Brief regering : Beleidsreactie op eindevaluatie experiment promotieonderwijs
31 288 Hoger Onderwijs-, Onderzoek- en Wetenschapsbeleid
Nr. 962
BRIEF VAN DE MINISTER VAN ONDERWIJS, CULTUUR EN WETENSCHAP
Aan de Voorzitter van de Tweede Kamer der Staten-Generaal
Den Haag, 31 mei 2022
Op basis van het Besluit experiment promotieonderwijs1 (hierna: het besluit) is een eindevaluatie uitgevoerd naar het verloop van dit experiment
en de vraag in hoeverre de doelen van het experiment zijn behaald. Eerder is een tussenevaluatie
uitgevoerd.2 Met deze brief stuur ik u het rapport van de eindevaluatie van het experiment toe3, dat is uitgevoerd door ResearchNed. In deze brief licht ik de conclusies van de
eindevaluatie toe. Vervolgens geef ik mijn reactie op het rapport en ga ik in op mijn
afwegingen en besluit ten aanzien van de toekomst van het experiment. De uitkomsten
van de eindevaluatie vormen de basis voor besluitvorming over een structurele invoering
van het promotieonderwijs.
Het experiment promotieonderwijs is gestart in 2016 en loopt in augustus 2024 af.
Een besluit over het wel of niet verankeren van het experiment in de wet is nu van
belang om als promotiestudent, deelnemende universiteit en overheid te kunnen anticiperen
op de situatie na 2024. Ook vind ik het, gegeven de zorgen die er leven over het experiment
en het verdere verloop ervan, belangrijk dat hier helderheid over komt.

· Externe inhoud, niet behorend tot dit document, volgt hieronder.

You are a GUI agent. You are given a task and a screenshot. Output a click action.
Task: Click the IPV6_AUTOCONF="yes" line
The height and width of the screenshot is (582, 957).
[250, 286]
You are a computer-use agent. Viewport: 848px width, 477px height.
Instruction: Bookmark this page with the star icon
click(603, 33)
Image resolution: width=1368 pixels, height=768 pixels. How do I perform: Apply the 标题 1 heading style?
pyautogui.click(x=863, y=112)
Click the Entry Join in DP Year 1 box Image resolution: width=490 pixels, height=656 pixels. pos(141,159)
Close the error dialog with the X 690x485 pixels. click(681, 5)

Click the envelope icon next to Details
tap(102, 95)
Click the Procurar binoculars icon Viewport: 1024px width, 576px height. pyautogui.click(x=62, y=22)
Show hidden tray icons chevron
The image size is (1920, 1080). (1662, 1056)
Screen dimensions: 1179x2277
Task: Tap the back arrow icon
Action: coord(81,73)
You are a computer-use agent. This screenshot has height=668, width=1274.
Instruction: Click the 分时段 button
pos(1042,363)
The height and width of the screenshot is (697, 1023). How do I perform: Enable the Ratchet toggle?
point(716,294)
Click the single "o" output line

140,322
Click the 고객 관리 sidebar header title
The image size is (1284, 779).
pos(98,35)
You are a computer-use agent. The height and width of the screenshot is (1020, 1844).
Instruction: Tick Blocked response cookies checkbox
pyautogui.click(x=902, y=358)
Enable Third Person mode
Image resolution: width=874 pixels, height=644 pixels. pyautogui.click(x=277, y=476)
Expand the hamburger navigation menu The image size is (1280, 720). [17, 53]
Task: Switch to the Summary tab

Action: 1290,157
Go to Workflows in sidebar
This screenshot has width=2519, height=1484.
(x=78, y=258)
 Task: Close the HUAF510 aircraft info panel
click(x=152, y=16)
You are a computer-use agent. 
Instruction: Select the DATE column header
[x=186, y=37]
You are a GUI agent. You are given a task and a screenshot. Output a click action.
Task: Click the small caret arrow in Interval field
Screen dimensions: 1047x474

Gelet op de conclusies uit de eindevaluatie, de bezwaren en zorgen van de promovendi
over het experiment en de onzekerheden rondom de rechtspositie van jonge onderzoekers
in het hoger onderwijs acht ik het verankeren van het traject promotiestudenten in
de wet niet opportuun. De evaluatie laat geen overtuigende meerwaarde zien en het
broze draagvlak voor dit experiment weegt zwaar in mijn besluit om het experiment
na afloop ervan in 2024 geen vervolg te geven. Ook past het toevoegen van het promotieonderwijs
als nieuwe categorie promovendi in het stelsel niet bij mijn streven naar meer rust
en ruimte in het wetenschapssysteem en een goede positie voor alle onderzoekers. In
deze brief licht ik mijn afweging nader toe.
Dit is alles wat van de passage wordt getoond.